Subissant de plein fouet les répercussions de la saison la plus touchée par les cyclones depuis un siècle aux Etats-Unis, le groupe d'assurances Zurich Financial Services (ZFS) a vu son bénéfice net chuter à 454 millions de dollars lors du troisième trimestre 2004. Ce qui marque un recul de 31% sur le troisième trimestre 2003, recalculé selon de nouvelles règles comptables. Le mois dernier, l'assureur helvétique le plus exposé au marché américain avait fait savoir qu'il devait renforcer ses réserves de 525 millions de dollars pour indemniser les assurés touchés par quatre ouragans dévastateurs. Ces derniers ont occasionné des dommages estimés à quelque 30 milliards de dollars pour les assureurs.

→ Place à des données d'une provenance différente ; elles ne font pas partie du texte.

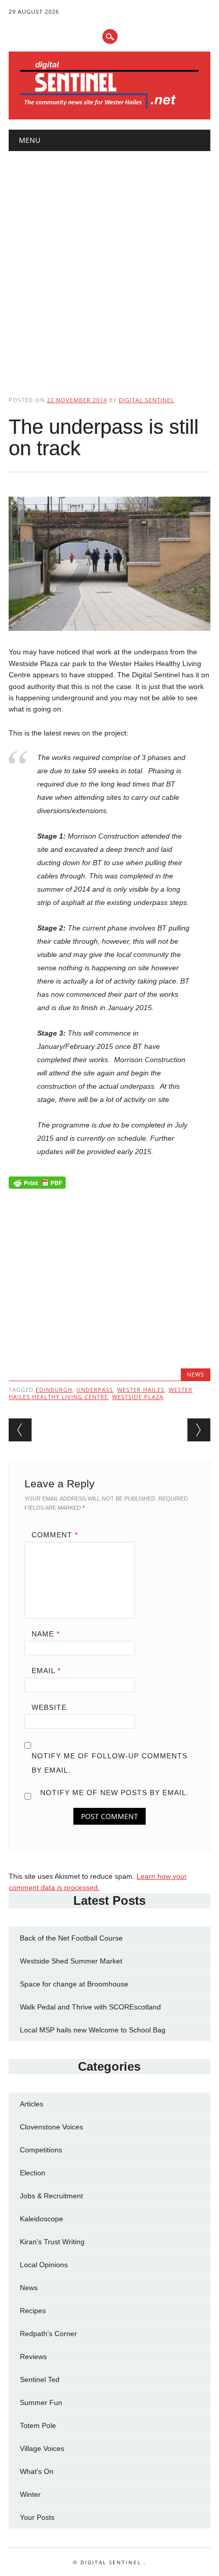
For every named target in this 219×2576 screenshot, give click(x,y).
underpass (94, 1389)
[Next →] (198, 1429)
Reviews (33, 2356)
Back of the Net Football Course (71, 1938)
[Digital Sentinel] (109, 108)
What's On (36, 2471)
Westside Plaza (137, 1397)
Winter (30, 2494)
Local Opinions (44, 2265)
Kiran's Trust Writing (52, 2242)
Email (46, 1670)
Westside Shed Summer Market (71, 1961)
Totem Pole (38, 2425)
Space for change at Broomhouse (74, 1984)
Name (46, 1634)
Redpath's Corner (48, 2333)
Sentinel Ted (40, 2379)
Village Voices (42, 2448)
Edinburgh (54, 1389)
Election (32, 2173)
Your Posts (37, 2517)
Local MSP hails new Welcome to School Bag (93, 2030)
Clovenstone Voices (51, 2127)
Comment (55, 1535)
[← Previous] (20, 1429)
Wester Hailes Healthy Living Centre (101, 1393)
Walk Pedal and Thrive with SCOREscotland (90, 2007)
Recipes (33, 2311)
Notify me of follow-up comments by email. (109, 1763)
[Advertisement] (109, 265)
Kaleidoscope (41, 2219)
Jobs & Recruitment (51, 2196)
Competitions (41, 2150)
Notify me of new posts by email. (114, 1792)
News (195, 1374)
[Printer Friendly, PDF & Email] (37, 1185)
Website (49, 1707)
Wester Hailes (141, 1389)
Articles (31, 2104)
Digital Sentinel (146, 400)
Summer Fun (41, 2402)
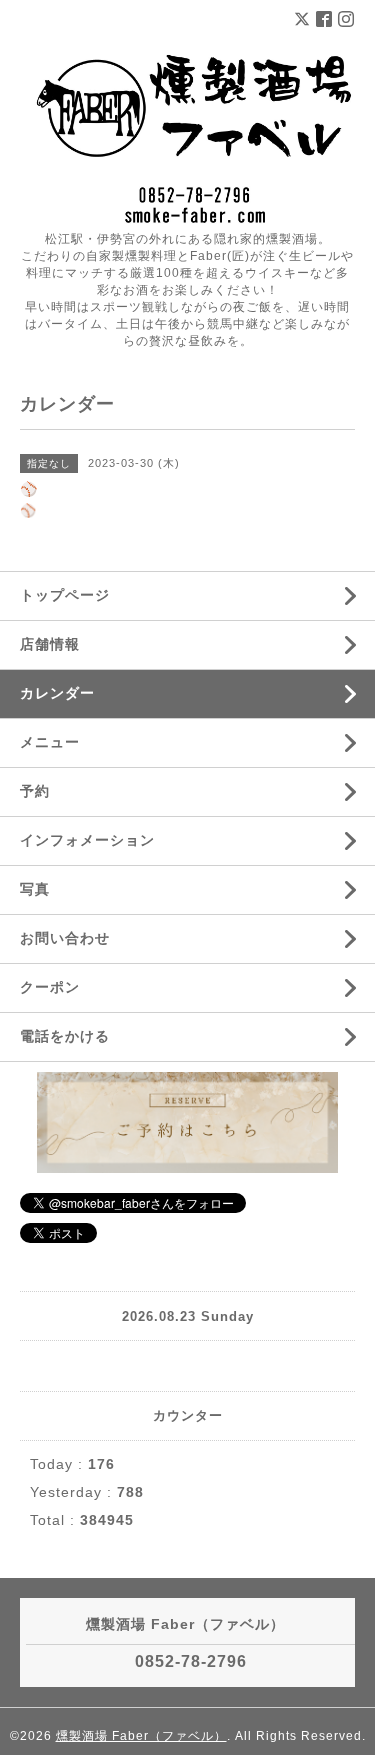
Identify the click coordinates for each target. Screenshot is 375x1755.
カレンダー (57, 693)
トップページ (65, 595)
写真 (35, 889)
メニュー (50, 742)
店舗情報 (50, 644)
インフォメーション (87, 840)
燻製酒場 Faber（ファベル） (141, 1736)
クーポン (50, 987)
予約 (35, 791)
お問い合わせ (65, 938)
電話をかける (65, 1036)
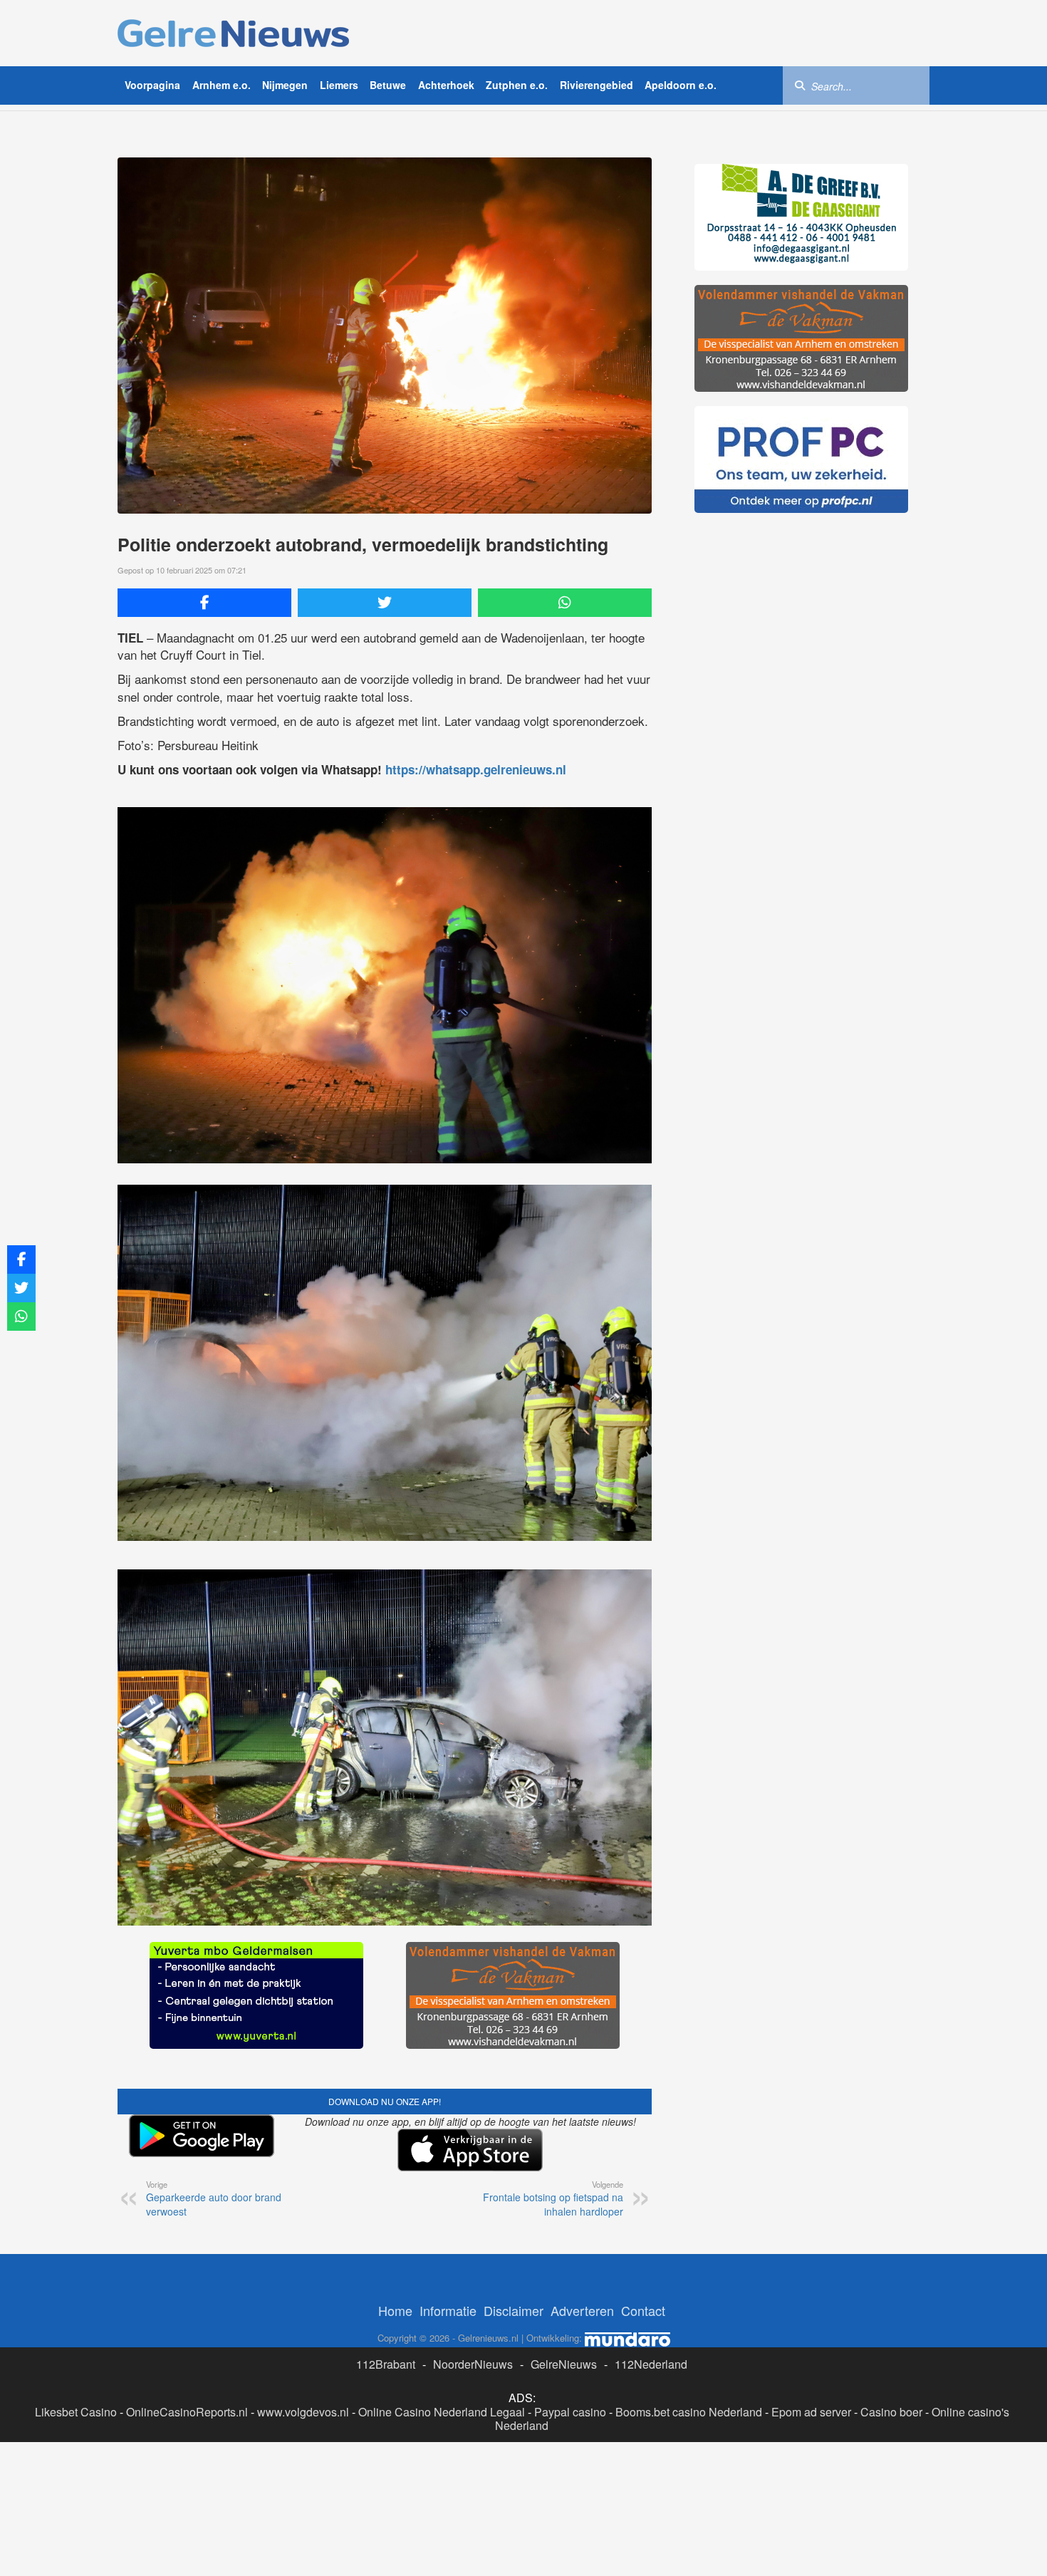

Les chiffres de ZFS n'en ont pas moins souvent été qualifiés de «bons» par les analystes. Et l'action a finalement clôturé en très légère hausse mercredi. Sur les neuf premiers mois de l'année 2004, le bénéfice net a en effet bondi de 35% à 1,9 milliard de dollars pour un volume de primes brutes en progression de 2% à 37,6 milliards de dollars. «Ces résultats témoignent de notre capacité à absorber des chocs exceptionnels», a commenté James J. Schiro, patron américain de ZFS depuis plus de deux ans, lors d'une conférence téléphonique. Cette bonne performance a été favorisée par le programme d'économies de 200 millions de dollars annoncé en avril, dont180 millions avaient déjà été économisés à fin septembre. Et de nouvelles mesures – encore floues pour l'instant, mais pour lesquelles James Schiro ne prévoit pas de réduction d'effectifs – doivent permettre d'améliorer le bénéfice de 500 millions en 2005.

Une croissance incontrôlée

Seule ombre au tableau, un nouveau renflouement des réserves liées à d'anciens contrats. ZFS a dû en effet constituer pour cela 306 millions de dollars de charges exceptionnelles (portant la somme à 962 millions sur 9 mois). «Sur ce plan, ZFS n'a pas réussi à rassurer le marché», commente Michel Wiederkehr, analyste auprès de la banque Bordier. Il reste encore 15% des contrats à réexaminer pour s'assurer que les réserves sont en adéquation avec les risques souscrits. A l'instar de son ancienne filiale de réassurance Zurich Re (portée en Bourse en 2001 sous le nom de Converium), ZFS paie donc le prix de la politique de croissance à tout prix menée sous le règne de Rolf Hüppi.

Sur le plan opérationnel, le groupe est néanmoins sur la bonne voie. Sur neuf mois, le bénéfice d'exploitation a bondi de 65% à 2,52 milliards de dollars. Sur ce montant, 1,5 milliard (-2%) provient du secteur non-vie alors que les assurances vie ont vu leur bénéfice opérationnel bondir de 28% à 738 millions. Indicateur clé dans les affaires non-vie, le ratio combiné ne s'est dégradé qu'à 98,8% (98,2% en 2003), dont 2,3 points à cause des cyclones.

James Schiro a indiqué que les prix n'avaient pu être augmentés en moyenne que de 3 à 4% dans le non-vie. L'année 2005 pourrait donc marquer un pic tarifaire. Mais le secteur vie paraît bien placé pour prendre le relais après des mesures d'assainissement. Même si le bas niveau actuel des taux d'intérêt confère peu d'attrait aux assurances vie.

Dans le cadre de l'offensive du procureur de l'Etat de New York contre les pratiques abusives des courtiers (commissions occultes, etc.), ZFS fait l'objet de demandes d'information. Après une enquête interne, le groupe zurichois a licencié plusieurs de ses employés aux Etats-Unis (LT du 13.11.04). Mardi, les agences ont annoncé que deux d'entre eux, responsables de souscription, ont plaidé coupable et risquent un an de prison. Les courtiers étant les premiers visés dans cette campagne, les analystes partent de l'idée que l'assureur devrait s'en tirer avec une amende négociée. Mardi, ZFS a enfin annoncé apporter sa coopération à une nouvelle demande d'information portant, cette fois-ci, sur «deux produits non conventionnels».